Task goal: No pictures in the copy, please: retype all the records exactly.

Exercise material:
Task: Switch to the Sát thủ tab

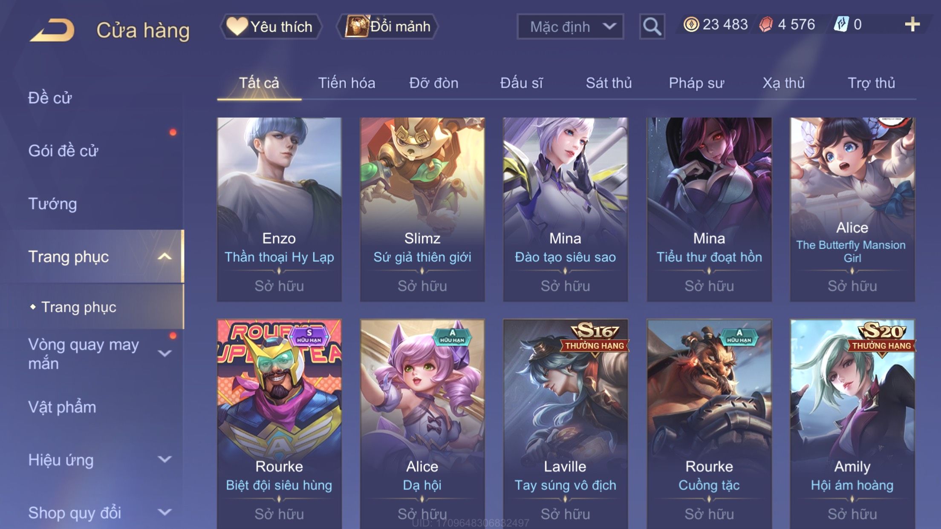Action: pyautogui.click(x=609, y=83)
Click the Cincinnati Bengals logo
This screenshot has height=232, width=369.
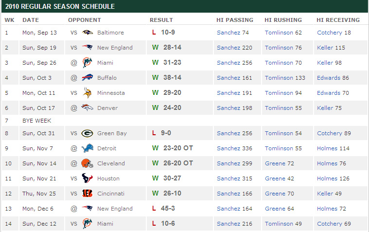click(87, 194)
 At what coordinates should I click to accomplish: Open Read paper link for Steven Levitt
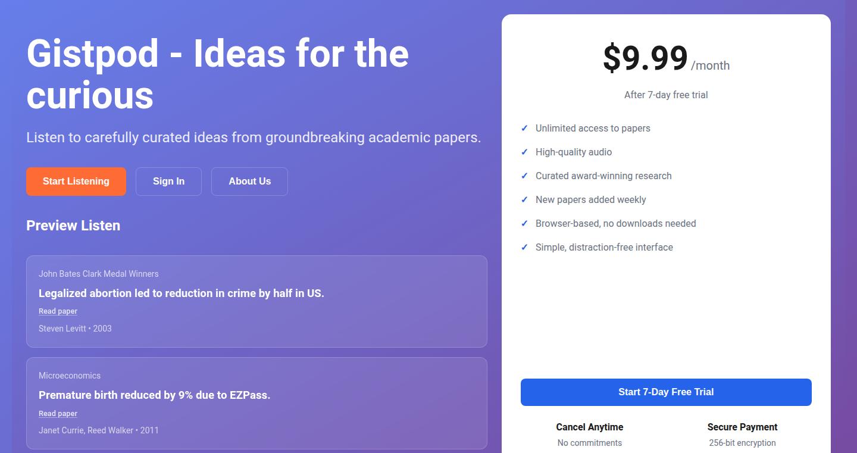(58, 311)
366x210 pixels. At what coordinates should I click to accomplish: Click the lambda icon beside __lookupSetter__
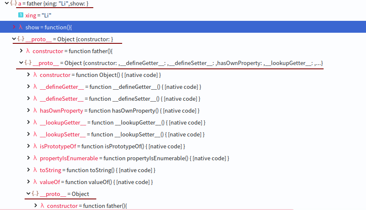click(x=35, y=134)
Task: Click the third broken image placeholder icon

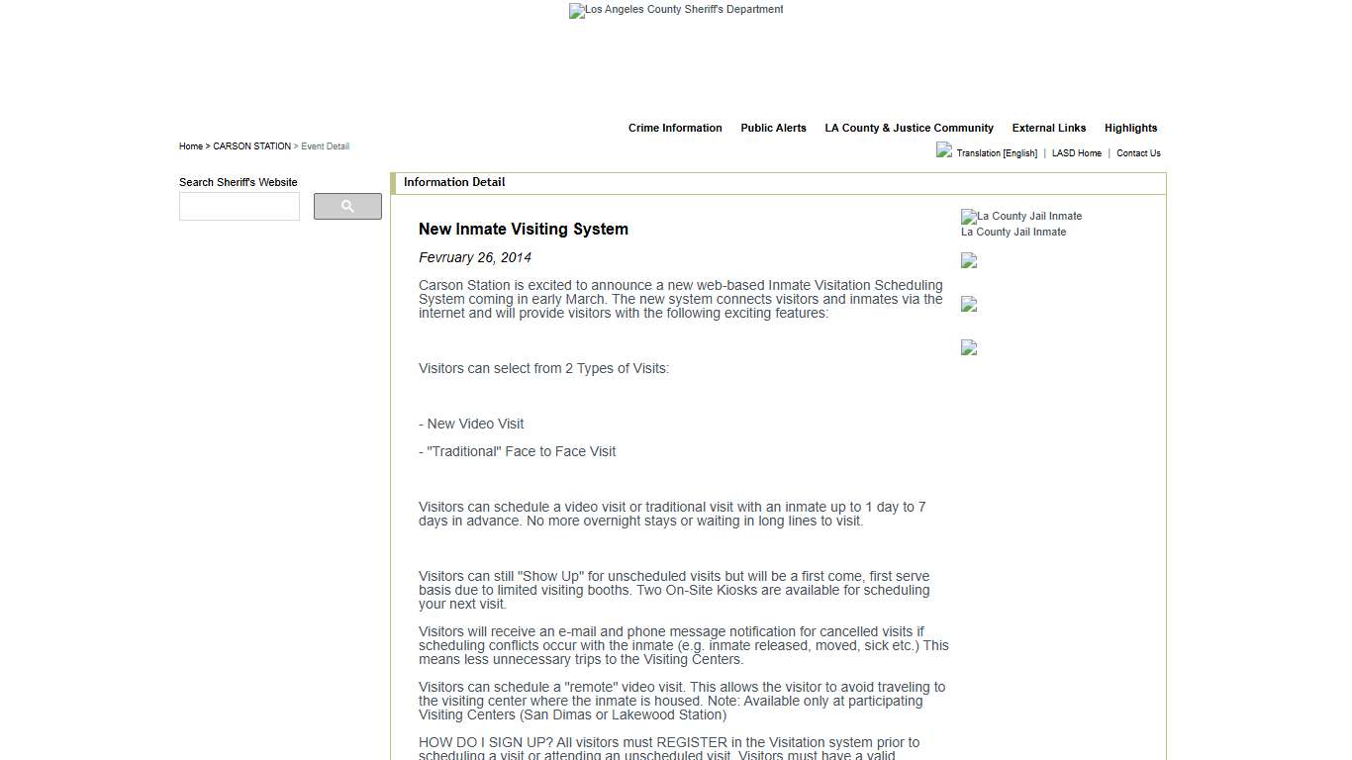Action: 968,347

Solution to the problem:
Task: Switch to the Sát thủ tab

Action: pyautogui.click(x=609, y=83)
Click the Cincinnati Bengals logo
This screenshot has height=232, width=369.
click(87, 194)
 At what coordinates should I click to accomplish: Open Read paper link for Steven Levitt
(58, 311)
366x210 pixels. At what coordinates should I click to accomplish: Click the lambda icon beside __lookupSetter__
click(x=35, y=134)
Task: Click the third broken image placeholder icon

Action: 968,347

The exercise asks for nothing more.